CUDA_ERROR_NOT_INITIALIZED pytorch config_error ai_generated true

RuntimeError: Cannot re-initialize CUDA in forked subprocess. To use CUDA with multiprocessing, you must use the 'spawn' start method.

ID: pytorch/dataset-worker-fork-cuda

Also available as: JSON · Markdown · 中文

90%Fix Rate

90%Confidence

1Evidence

2023-01-10First Seen

Version Compatibility

Version	Status	Introduced	Deprecated	Notes
PyTorch 1.13.0	active	—	—	—
PyTorch 2.0.0	active	—	—	—
CUDA 11.7	active	—	—	—
CUDA 12.1	active	—	—	—
Ubuntu 20.04	active	—	—	—
Ubuntu 22.04	active	—	—	—

Root Cause

The default 'fork' start method on Linux creates child processes that inherit the parent's CUDA context, but CUDA does not support re-initialization in forked processes, leading to errors when DataLoader workers try to use CUDA.

generic

中文

Linux 上默认的 'fork' 启动方法创建的子进程继承了父进程的 CUDA 上下文，但 CUDA 不支持在分叉进程中重新初始化，导致 DataLoader 工作进程尝试使用 CUDA 时出错。

Official Documentation

https://pytorch.org/docs/stable/notes/multiprocessing.html#cuda-in-multiprocessing

Workarounds

95% success Set the start method to 'spawn' at the beginning of the script: import multiprocessing as mp; mp.set_start_method('spawn', force=True). This creates new processes that do not inherit the CUDA context.
```
Set the start method to 'spawn' at the beginning of the script: import multiprocessing as mp; mp.set_start_method('spawn', force=True). This creates new processes that do not inherit the CUDA context.
```
85% success Use the DataLoader with pin_memory=True and num_workers>0 only after moving the model to CPU temporarily, or use a custom collate_fn that moves data to GPU after loading.
```
Use the DataLoader with pin_memory=True and num_workers>0 only after moving the model to CPU temporarily, or use a custom collate_fn that moves data to GPU after loading.
```
90% success Wrap the training code in a if __name__ == '__main__': block and call mp.set_start_method('spawn') before any CUDA calls.
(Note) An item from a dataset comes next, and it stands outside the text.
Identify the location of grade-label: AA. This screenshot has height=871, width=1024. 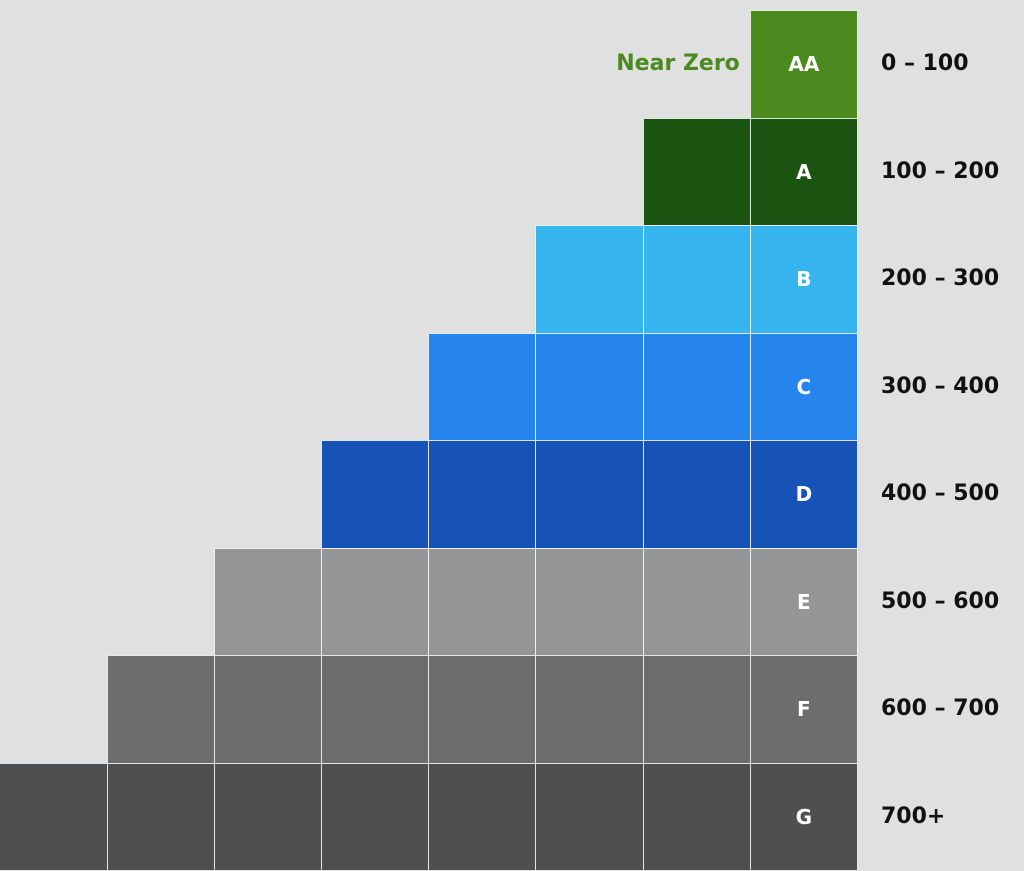
(804, 64).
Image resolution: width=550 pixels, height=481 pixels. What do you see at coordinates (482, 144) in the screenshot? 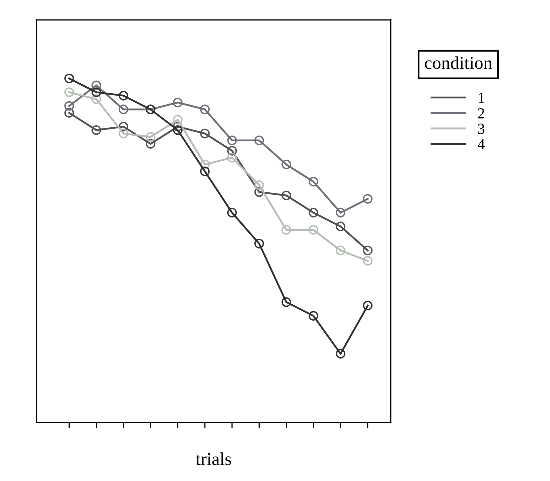
I see `legend-label: 4` at bounding box center [482, 144].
Example: if __name__ == '__main__': mp.set_start_method('spawn'); train()
```
Wrap the training code in a if __name__ == '__main__': block and call mp.set_start_method('spawn') before any CUDA calls. Example: if __name__ == '__main__': mp.set_start_method('spawn'); train()
```

中文步骤

Set the start method to 'spawn' at the beginning of the script: import multiprocessing as mp; mp.set_start_method('spawn', force=True). This creates new processes that do not inherit the CUDA context.
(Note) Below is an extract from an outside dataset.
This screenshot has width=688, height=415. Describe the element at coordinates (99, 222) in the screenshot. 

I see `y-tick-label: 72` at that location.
Use the DataLoader with pin_memory=True and num_workers>0 only after moving the model to CPU temporarily, or use a custom collate_fn that moves data to GPU after loading.
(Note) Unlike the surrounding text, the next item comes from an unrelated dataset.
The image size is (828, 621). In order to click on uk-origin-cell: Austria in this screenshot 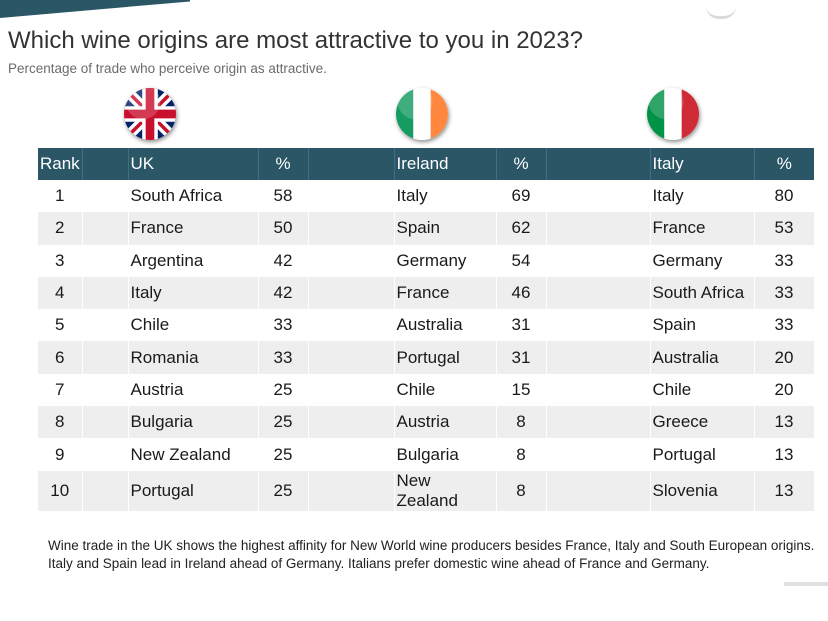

Wrap the training code in a if __name__ == '__main__': block and call mp.set_start_method('spawn') before any CUDA calls. Example: if __name__ == '__main__': mp.set_start_method('spawn'); train()

Dead Ends

Common approaches that don't work:

Set num_workers=0 in DataLoader to disable multiprocessing 60% fail
This eliminates parallelism entirely, significantly slowing down data loading, especially for large datasets or heavy preprocessing.
Move CUDA operations to after DataLoader workers are created 95% fail
The error occurs because workers inherit the CUDA context from the parent; moving operations does not change the inheritance problem.
Use torch.cuda.set_device(0) inside worker_init_fn 90% fail
Setting the device after fork does not resolve the CUDA re-initialization issue; the context is already corrupted.